Use neither when your data lives in flat documents that don’t share entities across each other (NTSB-style hermetic narratives, customer reviews, news articles). Pure vector retrieval with a reranker is enough. Don’t pay the LLM cost of entity extraction or the operational cost of either system. The +18.9% accuracy lift from graph mode on the dev-codebase corpus isn’t a universal property; it’s a corpus-shape result. Hermetic content gets ~0% lift from either.

Where they could compose
#

There’s a corner of the world where AGE and pg-raggraph could conceivably live together. You’re doing real graph algorithms (PageRank on a customer-product-purchase graph, say) AND you also need RAG over the unstructured text associated with those entities. AGE owns the graph-algorithm side. pg-raggraph owns the retrieval side. Same postgres instance, different schemas, different access patterns.

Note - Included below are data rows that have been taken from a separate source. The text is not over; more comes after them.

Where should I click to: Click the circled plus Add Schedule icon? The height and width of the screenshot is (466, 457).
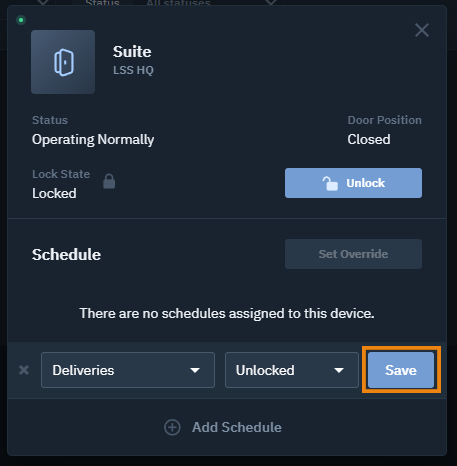(x=172, y=427)
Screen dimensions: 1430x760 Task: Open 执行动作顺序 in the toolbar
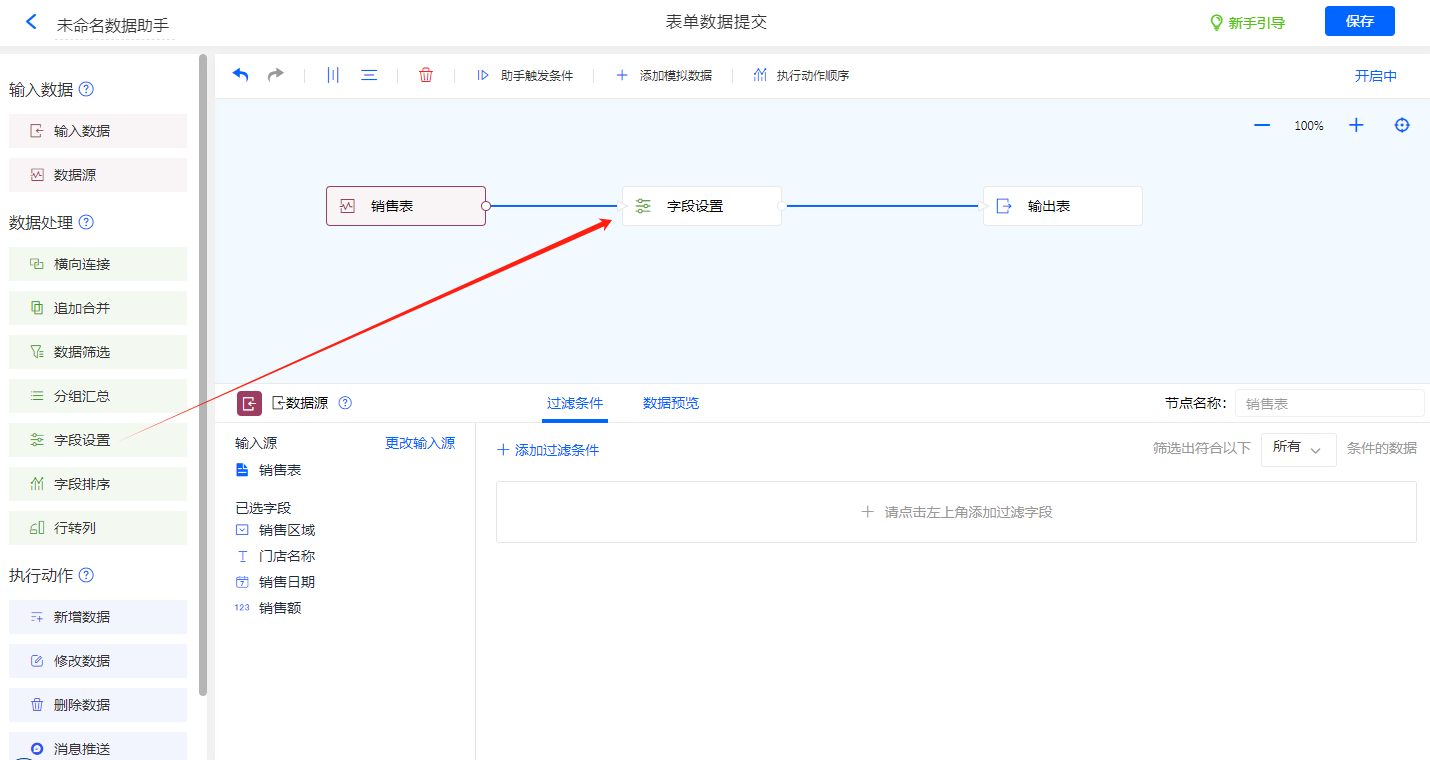(x=801, y=76)
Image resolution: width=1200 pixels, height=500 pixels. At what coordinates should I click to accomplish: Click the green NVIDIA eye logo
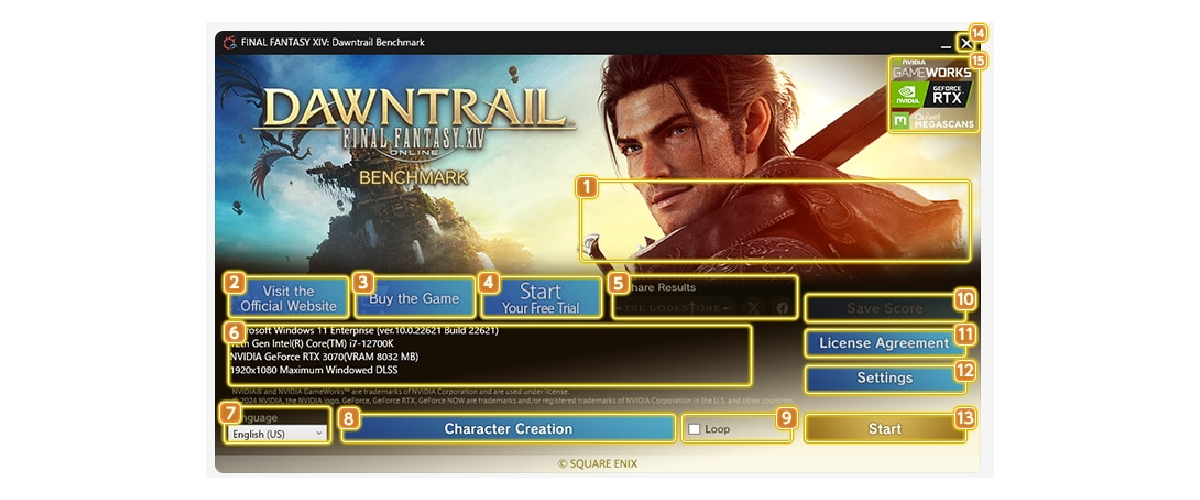(908, 94)
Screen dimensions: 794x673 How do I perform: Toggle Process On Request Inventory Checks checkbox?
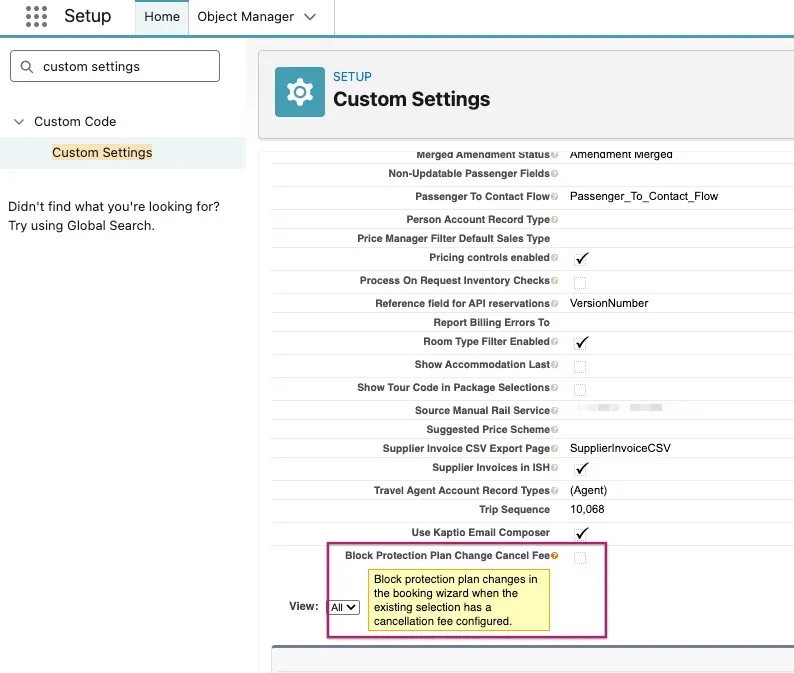tap(580, 282)
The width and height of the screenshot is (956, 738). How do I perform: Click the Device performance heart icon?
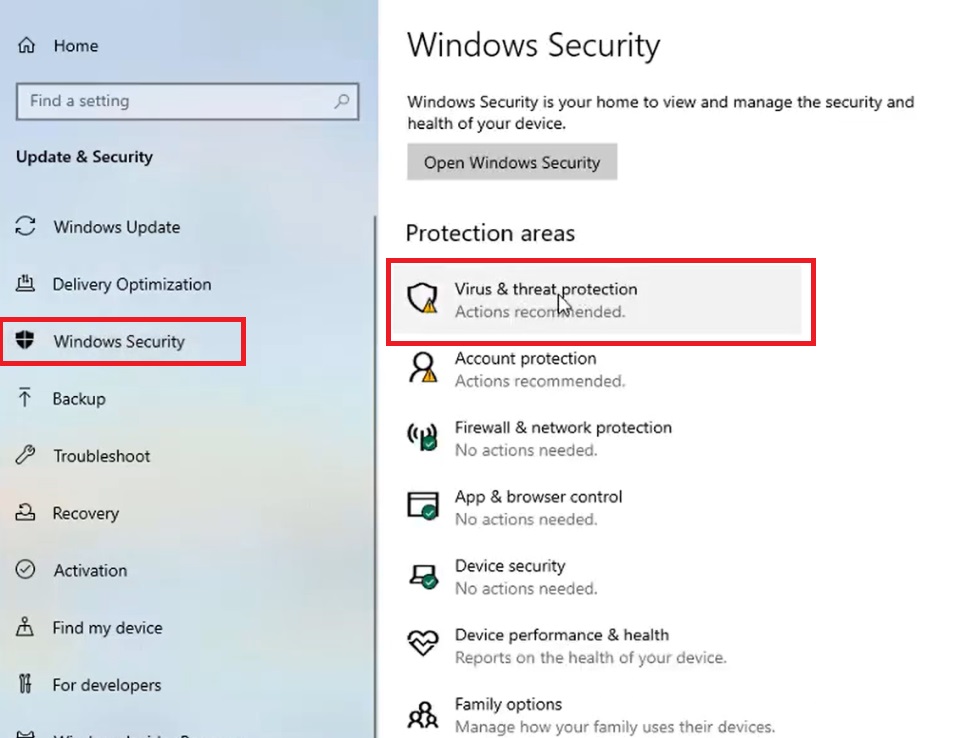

I haven’t seen anybody actually deploy this combination in production, but the architecture is clean. The two systems don’t fight each other because they’re optimizing different things — AGE optimizes for graph traversal cost over property graphs, pg-raggraph optimizes for vector similarity over chunks plus shallow adjacency joins. Different indexes, different access patterns, no contention.

If you’re in that corner, the answer might be “both.” Most teams aren’t in that corner.

What I’d push back on
#

If somebody on your team is making the “we need AGE for GraphRAG” argument, the question I’d ask them is “what specific operation in our retrieval pipeline requires Cypher or property-graph semantics that we couldn’t do in SQL?” If the answer is “the graph traversal,” that’s a recursive CTE — postgres has had those since 8.4 (2009). If the answer is “we need to combine the graph with vector search,” that’s exactly the operation AGE can’t do in one query. If the answer is “the team is already comfortable with Cypher,” that’s a real argument and you should weigh it. If the answer is “Microsoft’s GraphRAG paper used a graph database,” go re-read the paper — Microsoft’s reference implementation uses LanceDB and Parquet files, not a property graph engine.

I’ve made this argument enough times to be tired of it, but it keeps mattering. The default architectural reach for GraphRAG is “stand up a graph database.” The architecture you actually need is usually one rung simpler than that, and you save yourself a deployment pain that doesn’t pay you back.

What’s the actual graph operation in your RAG pipeline that needs more than a recursive CTE?